Nature key or surrogate key (country table)?

This has probably been discuss a number of times "nature keys vs surrogate" etc

I have an original database design where the previous architecture used a mix of both nature keys and surrogate keys

The database is currently being redesigned, all tables have been converted to "surrogate" keys
Except for the country, currency, and state table these 3 tables are still using nature keys (makes life simple)

However i'm thinking we "should" convert them all to surrograte keys aswell
but the real question is, is there really a point?
when does
-a country change name?
-a currency change currency code?
-a state change name?

It can happen! and has! (hence the reason considering having surrogate keys in all tables).
Who is Participating?
Mark WillsTopic AdvisorCommented:
Well, always an interesting question...  And you are correct, there is a previous and fairly long thread here in EE somewhere on this same topic...

This is for the Country Table ? And Currency Table ? And State ? - What about Postcode - that is even more of a topical discussion point :)

In cases where the data is going to be unique, is not going to change, is reasonable small in nature has some kind of in built sort, is not prone to a lot of inserts and deletes, then do you really need a surrogate - given the primary access method is likely to be the country code - or even the name ?

E.g. Think most countries are known by a three or four character abbreviation, certainly currencies tend to be so, and with a finite number (meaning unlikely to be heavily adding and removing countries) it is the type of table that can use it's abbreviation as a key.

In fact, would go one step further and postulate that the country name could in fact be a self describing code and name and key. Because these types of tables are fairly static, and normally chosen from a drop down list, then it could easily be a self descriptive code.

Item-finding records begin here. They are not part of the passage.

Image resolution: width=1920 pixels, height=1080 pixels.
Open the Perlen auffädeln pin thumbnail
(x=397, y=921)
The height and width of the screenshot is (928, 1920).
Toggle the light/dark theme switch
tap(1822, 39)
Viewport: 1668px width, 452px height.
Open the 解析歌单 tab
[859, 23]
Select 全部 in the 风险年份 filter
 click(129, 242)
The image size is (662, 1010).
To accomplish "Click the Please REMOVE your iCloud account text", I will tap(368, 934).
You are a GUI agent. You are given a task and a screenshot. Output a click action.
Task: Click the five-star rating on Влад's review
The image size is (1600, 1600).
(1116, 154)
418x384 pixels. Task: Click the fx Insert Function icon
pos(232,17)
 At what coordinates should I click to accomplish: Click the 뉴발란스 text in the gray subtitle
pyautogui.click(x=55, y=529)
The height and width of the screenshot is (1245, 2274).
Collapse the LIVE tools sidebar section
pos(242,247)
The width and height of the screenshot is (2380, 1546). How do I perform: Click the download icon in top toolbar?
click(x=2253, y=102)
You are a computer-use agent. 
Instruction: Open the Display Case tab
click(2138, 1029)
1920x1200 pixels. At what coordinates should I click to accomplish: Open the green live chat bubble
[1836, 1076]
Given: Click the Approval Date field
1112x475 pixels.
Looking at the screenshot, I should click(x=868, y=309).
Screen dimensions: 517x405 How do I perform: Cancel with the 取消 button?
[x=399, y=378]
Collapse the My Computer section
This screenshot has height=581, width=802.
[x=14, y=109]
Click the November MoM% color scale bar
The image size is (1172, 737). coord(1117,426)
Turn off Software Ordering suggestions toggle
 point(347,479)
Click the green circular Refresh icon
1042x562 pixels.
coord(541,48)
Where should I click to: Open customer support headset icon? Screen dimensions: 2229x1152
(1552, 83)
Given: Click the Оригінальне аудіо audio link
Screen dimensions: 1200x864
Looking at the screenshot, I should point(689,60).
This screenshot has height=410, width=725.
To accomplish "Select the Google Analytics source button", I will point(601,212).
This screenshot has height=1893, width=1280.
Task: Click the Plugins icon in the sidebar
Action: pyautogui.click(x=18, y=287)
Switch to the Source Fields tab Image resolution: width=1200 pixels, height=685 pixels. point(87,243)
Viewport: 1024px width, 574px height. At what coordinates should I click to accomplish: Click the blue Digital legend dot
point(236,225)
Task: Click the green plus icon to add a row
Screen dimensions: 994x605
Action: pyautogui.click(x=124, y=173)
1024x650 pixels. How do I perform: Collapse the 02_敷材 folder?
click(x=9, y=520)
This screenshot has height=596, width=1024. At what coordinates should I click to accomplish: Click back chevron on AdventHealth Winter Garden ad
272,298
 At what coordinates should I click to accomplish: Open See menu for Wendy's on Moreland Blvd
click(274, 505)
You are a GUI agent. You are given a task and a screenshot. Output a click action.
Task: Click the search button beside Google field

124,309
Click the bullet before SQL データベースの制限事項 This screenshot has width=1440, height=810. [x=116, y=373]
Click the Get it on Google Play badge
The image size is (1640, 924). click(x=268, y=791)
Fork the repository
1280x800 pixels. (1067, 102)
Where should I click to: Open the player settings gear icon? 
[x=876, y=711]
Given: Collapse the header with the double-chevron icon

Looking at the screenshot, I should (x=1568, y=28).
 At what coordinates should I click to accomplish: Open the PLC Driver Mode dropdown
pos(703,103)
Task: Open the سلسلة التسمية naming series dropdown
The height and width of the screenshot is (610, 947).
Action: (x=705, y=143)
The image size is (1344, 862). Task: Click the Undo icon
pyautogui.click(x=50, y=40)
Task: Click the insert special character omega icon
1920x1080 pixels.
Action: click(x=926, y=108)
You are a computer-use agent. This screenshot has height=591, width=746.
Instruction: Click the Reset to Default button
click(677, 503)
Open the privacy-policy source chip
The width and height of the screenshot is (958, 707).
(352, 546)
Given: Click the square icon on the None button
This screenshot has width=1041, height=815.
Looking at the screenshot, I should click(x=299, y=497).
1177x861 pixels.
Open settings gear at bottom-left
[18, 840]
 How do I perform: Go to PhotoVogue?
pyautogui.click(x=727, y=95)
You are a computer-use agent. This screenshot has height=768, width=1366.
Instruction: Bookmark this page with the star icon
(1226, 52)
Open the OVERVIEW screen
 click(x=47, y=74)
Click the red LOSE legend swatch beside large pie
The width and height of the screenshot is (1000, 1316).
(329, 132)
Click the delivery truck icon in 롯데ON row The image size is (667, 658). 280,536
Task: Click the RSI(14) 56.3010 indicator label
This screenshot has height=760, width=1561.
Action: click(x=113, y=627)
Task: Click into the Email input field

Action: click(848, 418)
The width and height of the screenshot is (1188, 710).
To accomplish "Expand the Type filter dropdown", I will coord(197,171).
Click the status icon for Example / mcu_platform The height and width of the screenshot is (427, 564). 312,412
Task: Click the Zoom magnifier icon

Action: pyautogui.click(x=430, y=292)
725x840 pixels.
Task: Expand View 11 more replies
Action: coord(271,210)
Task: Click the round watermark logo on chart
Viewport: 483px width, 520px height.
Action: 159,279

But (and there is always one), it is not just that table in isolation - you often have states, districts, regions hanging off that table, and that is what makes all the difference. That is when a surrogate - and by that I do mean an Identity column - does make the world of difference in terms of "slave" tables hanging off that master, and being an indentity column, does make index searching very much quicker when used to look up a state, or a suburb etc.

And that is the real reason why we use surrogates, it is not so much the masterfile table itself, it is everything else that uses them / captures them and what happens in those tables in terms of possible indexing, sorting etc (integers do a great job as key values), and of course, being unaffected by typing errors (e.g. can easily change the name without affecting any previous entries).

So, change them all, each and every one of them and keep to a very good naming convention so that identities / keys are readily identifiable.

There is also a similar / maybe associated question about the use of a generic reference table for name/value pairs. Certainly Country and Currency descriptions have been held in those type of structures before (and phone types too for that matter).
First, I do not equate surrogate keys to an identity column.  A surrogate key is simply an artificial key with no business meaning.  Often surrogates are identity, but it is not necessarily.  Further, an identity column is NOT always a surrogate key.

Logical data models do not have surrogate keys.   All tables should have natural keys with business meaning.  The option to assign a surrogate key is part of the physical database design.  As such, valid reasons for doing so depend on the particular database.  Common reasons are:
   Limits to the number of columns allowed in the primary key
   Performance advantages of narrow, integer keys
   Simplifies some complex SQL

If you do opt for a surrogate key, be sure to preserve the natural key with a unique key constraint.  If that is not available in your databse, then use an unique index.  

In the case of the tables you mentioned, I see no reason for a surrogate key.  

I'll chime in on this topic but in a far less detailed manner.  

Let's say that for your Country and State names, you have an nvarchar(100) column.  Keeping in mind, that the USA is not the only nation that has states.  Now let's say that you have 1 million addresses in your system in a mix of Home, Billing and Work.  Each of those columns will carry the the nvarchar(100) column for each of the values.  It could be argued that that the State alone could be used to identify an address so carrying both, but if a nation decides to rename a state to Mississippi you'd have problems.  So let's continue to presume that you have 2 nvarchar(100) columns.  Your tables will require far more data than if you represent them using surrogate keys.  This will also help to ensure that your data can be properly indexes since SQL Server limits indexes to 900 bytes.  And those two nvarchar(100) columns would chew up 400 bytes if you used them in some sort of a composite index.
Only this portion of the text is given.